● Pasaje propuesto
□ □ □ □ □
El fin del siglo XX parecía culminar con una reflexión sobre el
horror. Llevar a primer plano temas como Auschwitz, Hiroshima o Gulag
expresaba el deseo de pensar, desde la racionalidad, las causas de esos desastres y la
elaboración de las conductas que pudieran tender a evitarlos. Era admitir que este siglo
había sido el más sanguinario de todos los atravesados por la raza humana a causa
de la utilización criminal de la alta tecnología y era, también, reconocer que
una reflexión profunda sobre las causas de la muerte alentaría la esperanza de iniciar
el tercer milenio bajo los laboriosos imperativos de los derechos humanos, de la paz.
La guerra de los Balcanes ha arrasado esas esperanzas. En Yugoslavia se libra hoy la
primera guerra del siglo XXI. En un mundo globalizado, la OTAN, bajo el liderazgo poderoso
de Estados Unidos, ha asumido el concepto de intervención de humanidad, para
el cual ha considerado no tener que consultar a la ONU, que es, se supone, la
organización jurídica de la globalización. Y bien, no: la OTAN, la maquinaria de
guerra, ha intervenido fuera del margen de la juridicidad. Ha intervenido con la guerra,
no con la justicia. Una intervención de humanidad no puede darse dentro del marco de la
guerra, ya que la guerra es la inhumanidad, es la más enorme agresión que se le puede
inferir a la persona humana.
Es como si, para librarnos de Videla, la OTAN hubiera decidido bombardear Buenos Aires.
Como si para liberar a Chile de Pinochet hubiera decidido bombardear Santiago. Hubiera
sido añadir un desastre a otro. Y fortalecer a los tiranos que, apelando al nacionalismo,
hubieran logrado eco en sus pueblos castigados por el poderío bélico extranjero. Como
hoy lo hace Milosevic en Belgrado.
□ □ □ □ □
● Registros mostrados

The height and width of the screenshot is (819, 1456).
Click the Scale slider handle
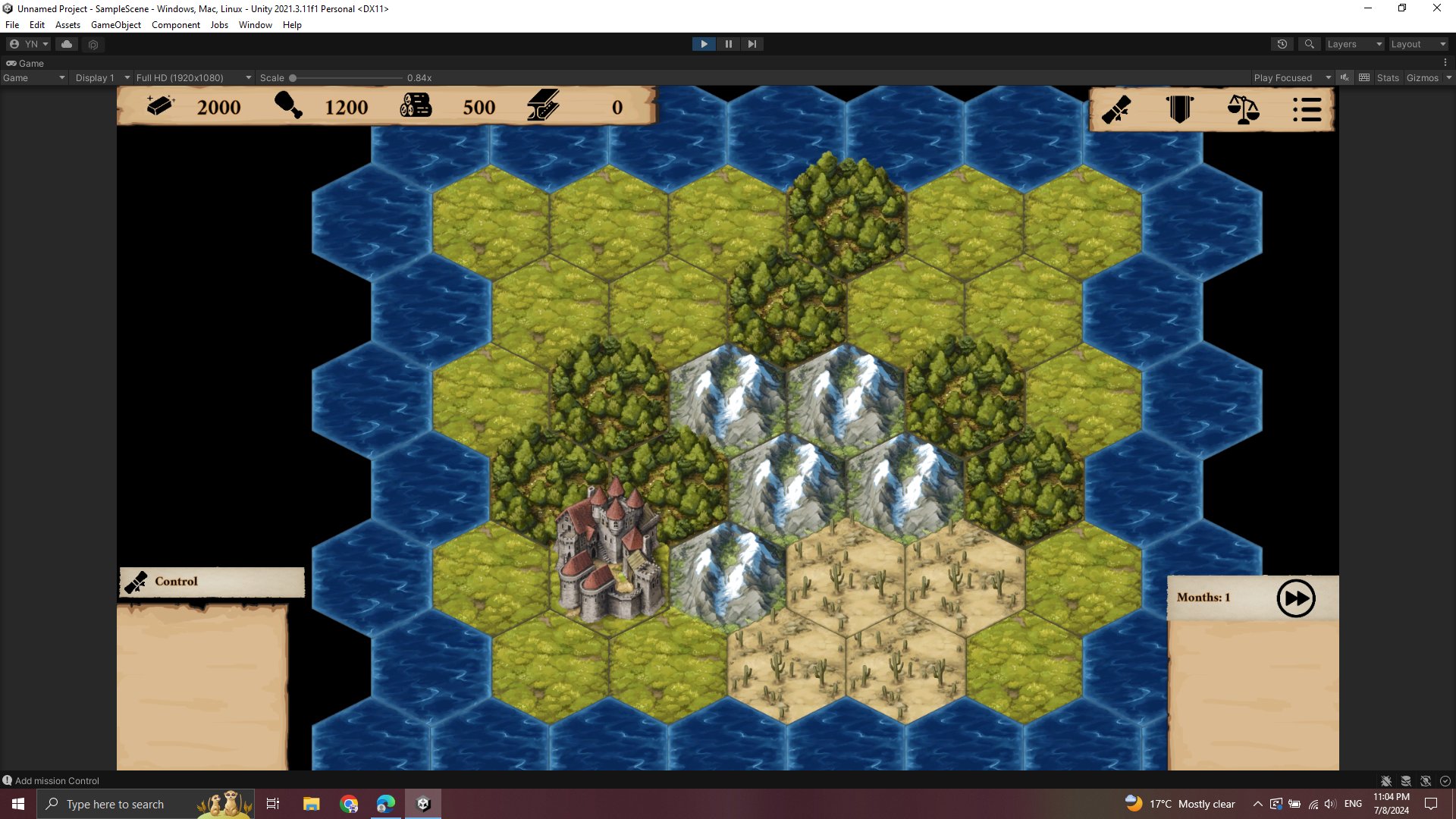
□ □ □ □ □
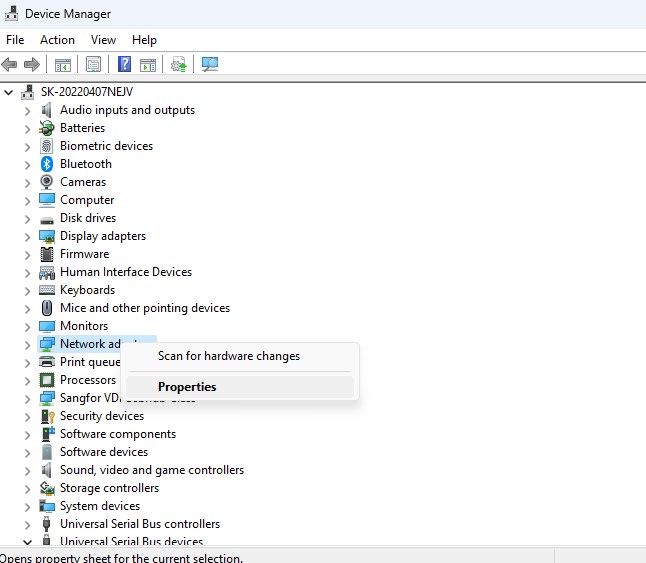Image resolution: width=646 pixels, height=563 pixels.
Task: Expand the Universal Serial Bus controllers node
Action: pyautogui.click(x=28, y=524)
□ □ □ □ □
● Tareas del ejercicio
- A) Reescribe el fragmento del pasaje sobre la guerra de los Balcanes que empieza con las palabras que contienen "El fin del siglo" y termina con "humanos, de la paz.", poniendo "espanto" en lugar de "horror".
- B) Resume en menos palabras el párrafo del pasaje sobre la guerra de los Balcanes que comienza con "Es como si, para librarnos de Videla", sin perder sus datos principales.

● Respuestas esperadas
- A)
El fin del siglo XX parecía culminar con una reflexión sobre el
espanto. Llevar a primer plano temas como Auschwitz, Hiroshima o Gulag
expresaba el deseo de pensar, desde la racionalidad, las causas de esos desastres y la
elaboración de las conductas que pudieran tender a evitarlos. Era admitir que este siglo
había sido el más sanguinario de todos los atravesados por la raza humana a causa
de la utilización criminal de la alta tecnología y era, también, reconocer que
una reflexión profunda sobre las causas de la muerte alentaría la esperanza de iniciar
el tercer milenio bajo los laboriosos imperativos de los derechos humanos, de la paz.

- B) Sería como si la OTAN hubiera bombardeado Buenos Aires para librarnos de Videla o Santiago para liberar a Chile de Pinochet. Eso habría sumado un desastre a otro y fortalecido a los tiranos. Apelando al nacionalismo, estos habrían encontrado eco en sus pueblos castigados por el poderío bélico extranjero, como hoy hace Milosevic en Belgrado.